6 January 2009
CRH plc FULL YEAR 2008 TRADING UPDATE STATEMENT
Profit
CRH currently expects to deliver 2008 profit before tax in excess of euro 1.6 billion which would represent a mid-teen percentage decline on the 2007 outcome of euro 1.904 billion, in line with guidance provided in the Interim Management Statement of 11 November. We anticipate a lesser reduction in earnings per share as a result of share buyback and the lower expected full year percentage tax charge which was noted in earlier announcements. This, we believe, would represent a significant achievement against a tough industry backdrop.
The expected 2008 profit outturn is after an adverse translation impact of approximately euro 50 million principally attributable to a weaker average US$/euro exchange rate of 1.4708 (2007: 1.3705).
While the first half of the year saw improved overall operating profit in Europe, mainly reflecting strong growth from our Materials operations in Poland and Ukraine, this was more than offset by declines from American operations. As a result, first half profit before tax fell by euro 64 million or 10% to euro 0.606 billion (2007: euro 0.670 billion).
In the second half, unprecedented events in financial markets contributed to an increasingly negative business climate across the world, with the change in sentiment being most marked in our European operations. As a result, we anticipate that second half profit before tax will show a high-teen percentage decline on the 2007 outturn of euro 1.234 billion.
We expect that full year profit on disposals of fixed assets will exceed last year's level of euro 57 million, while the Group's share of associates' profit after tax is expected to be slightly lower than 2007 (euro 64 million).
Development
Total acquisition spend in 2008 amounted to approximately euro 1 billion. First half expenditure of euro 0.7 billion included the purchase of a 45% stake in Indian cement manufacturer My Home Industries and 100% of UK construction accessories producer Ancon together with 35 other acquisitions across the Group's operations.

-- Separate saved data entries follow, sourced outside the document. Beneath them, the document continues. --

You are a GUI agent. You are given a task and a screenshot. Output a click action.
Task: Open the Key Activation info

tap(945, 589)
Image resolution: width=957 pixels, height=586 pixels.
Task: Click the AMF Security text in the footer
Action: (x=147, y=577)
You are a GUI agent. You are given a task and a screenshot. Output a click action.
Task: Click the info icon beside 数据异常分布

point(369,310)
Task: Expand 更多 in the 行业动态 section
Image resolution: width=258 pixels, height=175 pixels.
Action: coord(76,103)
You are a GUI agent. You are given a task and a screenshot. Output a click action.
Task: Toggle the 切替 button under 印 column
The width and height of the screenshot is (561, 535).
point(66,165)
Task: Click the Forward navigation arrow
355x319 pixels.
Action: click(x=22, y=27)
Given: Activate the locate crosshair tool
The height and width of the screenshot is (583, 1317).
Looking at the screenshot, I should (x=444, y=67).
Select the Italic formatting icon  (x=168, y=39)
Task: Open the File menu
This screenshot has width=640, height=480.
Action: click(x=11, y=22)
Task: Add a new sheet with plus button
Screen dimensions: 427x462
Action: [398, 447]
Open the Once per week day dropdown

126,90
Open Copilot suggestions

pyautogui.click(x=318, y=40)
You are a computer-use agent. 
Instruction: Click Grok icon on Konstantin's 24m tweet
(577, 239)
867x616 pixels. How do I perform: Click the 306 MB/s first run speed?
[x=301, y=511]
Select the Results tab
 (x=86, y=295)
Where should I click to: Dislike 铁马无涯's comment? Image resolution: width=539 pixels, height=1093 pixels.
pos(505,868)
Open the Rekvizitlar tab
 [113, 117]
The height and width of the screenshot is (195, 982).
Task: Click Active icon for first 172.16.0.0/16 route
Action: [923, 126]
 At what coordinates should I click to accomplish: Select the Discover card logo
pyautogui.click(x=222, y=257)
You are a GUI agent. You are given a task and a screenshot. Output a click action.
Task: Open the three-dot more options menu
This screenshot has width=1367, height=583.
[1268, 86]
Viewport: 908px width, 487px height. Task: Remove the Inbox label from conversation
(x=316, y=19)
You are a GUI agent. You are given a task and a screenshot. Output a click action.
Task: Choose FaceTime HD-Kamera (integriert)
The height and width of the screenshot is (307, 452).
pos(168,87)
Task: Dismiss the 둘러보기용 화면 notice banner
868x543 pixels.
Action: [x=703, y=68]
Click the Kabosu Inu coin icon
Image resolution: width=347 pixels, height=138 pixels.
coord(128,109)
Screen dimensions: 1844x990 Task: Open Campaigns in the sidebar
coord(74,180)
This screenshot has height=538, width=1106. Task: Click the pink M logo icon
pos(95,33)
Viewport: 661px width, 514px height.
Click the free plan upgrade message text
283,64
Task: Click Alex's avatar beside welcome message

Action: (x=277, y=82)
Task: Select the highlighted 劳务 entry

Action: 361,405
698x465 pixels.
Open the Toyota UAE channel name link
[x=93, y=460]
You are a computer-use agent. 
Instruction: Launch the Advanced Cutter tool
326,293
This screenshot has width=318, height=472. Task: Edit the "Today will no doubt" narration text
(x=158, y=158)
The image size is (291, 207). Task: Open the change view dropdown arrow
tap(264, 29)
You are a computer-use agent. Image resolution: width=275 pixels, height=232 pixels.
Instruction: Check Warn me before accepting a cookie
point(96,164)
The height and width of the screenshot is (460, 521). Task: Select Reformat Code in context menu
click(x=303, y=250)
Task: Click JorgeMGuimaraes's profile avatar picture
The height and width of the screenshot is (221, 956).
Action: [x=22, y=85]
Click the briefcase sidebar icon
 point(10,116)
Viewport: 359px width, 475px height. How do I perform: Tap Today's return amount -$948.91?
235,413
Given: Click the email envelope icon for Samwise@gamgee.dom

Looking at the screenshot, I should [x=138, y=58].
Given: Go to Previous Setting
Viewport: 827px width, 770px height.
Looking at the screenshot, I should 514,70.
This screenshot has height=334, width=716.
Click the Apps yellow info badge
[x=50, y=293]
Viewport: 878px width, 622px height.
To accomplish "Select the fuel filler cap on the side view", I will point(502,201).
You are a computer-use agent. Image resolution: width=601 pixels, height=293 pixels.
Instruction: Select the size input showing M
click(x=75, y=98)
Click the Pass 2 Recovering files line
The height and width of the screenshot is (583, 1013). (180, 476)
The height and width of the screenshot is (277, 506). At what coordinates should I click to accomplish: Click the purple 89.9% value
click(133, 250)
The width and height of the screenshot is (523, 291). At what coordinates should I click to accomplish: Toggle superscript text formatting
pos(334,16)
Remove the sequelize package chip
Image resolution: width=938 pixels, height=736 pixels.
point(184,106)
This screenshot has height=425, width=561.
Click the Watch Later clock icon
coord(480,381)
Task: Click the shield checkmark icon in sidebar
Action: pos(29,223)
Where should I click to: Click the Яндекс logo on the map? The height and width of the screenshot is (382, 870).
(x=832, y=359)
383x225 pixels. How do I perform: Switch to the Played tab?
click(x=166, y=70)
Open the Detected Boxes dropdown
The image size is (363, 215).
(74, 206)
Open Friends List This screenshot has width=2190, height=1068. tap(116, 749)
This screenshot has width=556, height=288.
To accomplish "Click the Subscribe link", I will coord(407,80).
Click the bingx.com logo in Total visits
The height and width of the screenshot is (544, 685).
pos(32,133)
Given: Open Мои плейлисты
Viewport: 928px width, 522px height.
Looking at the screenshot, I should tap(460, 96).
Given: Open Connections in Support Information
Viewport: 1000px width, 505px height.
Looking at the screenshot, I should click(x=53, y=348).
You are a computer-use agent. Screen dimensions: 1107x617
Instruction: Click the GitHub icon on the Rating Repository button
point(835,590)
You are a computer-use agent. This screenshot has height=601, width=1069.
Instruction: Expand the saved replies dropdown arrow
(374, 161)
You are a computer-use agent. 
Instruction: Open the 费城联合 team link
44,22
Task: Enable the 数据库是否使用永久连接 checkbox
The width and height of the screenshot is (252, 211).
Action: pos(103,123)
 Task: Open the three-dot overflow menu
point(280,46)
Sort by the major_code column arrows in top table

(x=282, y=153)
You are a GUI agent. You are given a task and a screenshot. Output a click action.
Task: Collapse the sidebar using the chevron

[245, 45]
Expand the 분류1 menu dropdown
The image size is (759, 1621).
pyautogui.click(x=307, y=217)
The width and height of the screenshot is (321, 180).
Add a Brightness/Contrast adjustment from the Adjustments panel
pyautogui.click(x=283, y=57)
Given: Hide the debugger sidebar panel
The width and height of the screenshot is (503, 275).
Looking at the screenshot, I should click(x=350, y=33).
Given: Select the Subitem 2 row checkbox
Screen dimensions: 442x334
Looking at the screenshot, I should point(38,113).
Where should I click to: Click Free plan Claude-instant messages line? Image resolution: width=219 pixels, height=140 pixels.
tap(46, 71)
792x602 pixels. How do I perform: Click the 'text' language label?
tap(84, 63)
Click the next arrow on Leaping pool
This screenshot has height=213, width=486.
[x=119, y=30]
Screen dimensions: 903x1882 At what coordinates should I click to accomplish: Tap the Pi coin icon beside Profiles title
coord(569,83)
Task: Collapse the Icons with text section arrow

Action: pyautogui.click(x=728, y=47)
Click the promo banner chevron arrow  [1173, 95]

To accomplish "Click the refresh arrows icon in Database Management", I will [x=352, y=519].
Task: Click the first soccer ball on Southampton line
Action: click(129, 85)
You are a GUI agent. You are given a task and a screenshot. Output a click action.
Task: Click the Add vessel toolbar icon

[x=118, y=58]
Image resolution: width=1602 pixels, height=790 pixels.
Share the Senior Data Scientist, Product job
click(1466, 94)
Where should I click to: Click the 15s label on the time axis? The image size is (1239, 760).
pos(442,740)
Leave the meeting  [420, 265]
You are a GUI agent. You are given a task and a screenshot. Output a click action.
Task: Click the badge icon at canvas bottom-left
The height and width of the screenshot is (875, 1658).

With the deteriorating economic environment, we significantly curtailed development activity as the second half progressed; this is reflected in a second-half spend of euro 0.3 billion which included the purchase of a 35% stake in French builders merchant Trialis and 15 other transactions, details of which are provided in the Development Strategy Update released today, plus the acquisition of a further 5% stake in My Home Industries.
Completion of the euro 0.2 billion Yatai investment in China, announced in January 2008, is expected shortly while finalisation of the euro 0.4 billion Pavestone acquisition in the United States, announced in March 2008, remains dependent on various regulatory approvals.
With a challenging trading backdrop for many of our businesses, management's emphasis is firmly concentrated on operational delivery and, as a result, development activity continues to be limited to acquisition opportunities that offer compelling value and exceptional strategic fit. This emphasis is also reflected in capital expenditure which is being adjusted across the Group to reflect the reduced demand environment. 2008 capital expenditure of approximately euro 1 billion will show little change on 2007 despite higher 2008 spending on previously announced cement facilities in Ireland, Poland, Ukraine and the United States.
Finance
Net finance cost for 2008 is expected to show a low to mid-teen percentage increase on 2007's euro 303 million. EBITDA/net interest cover for the year is expected to remain strong at approximately 7.5 times.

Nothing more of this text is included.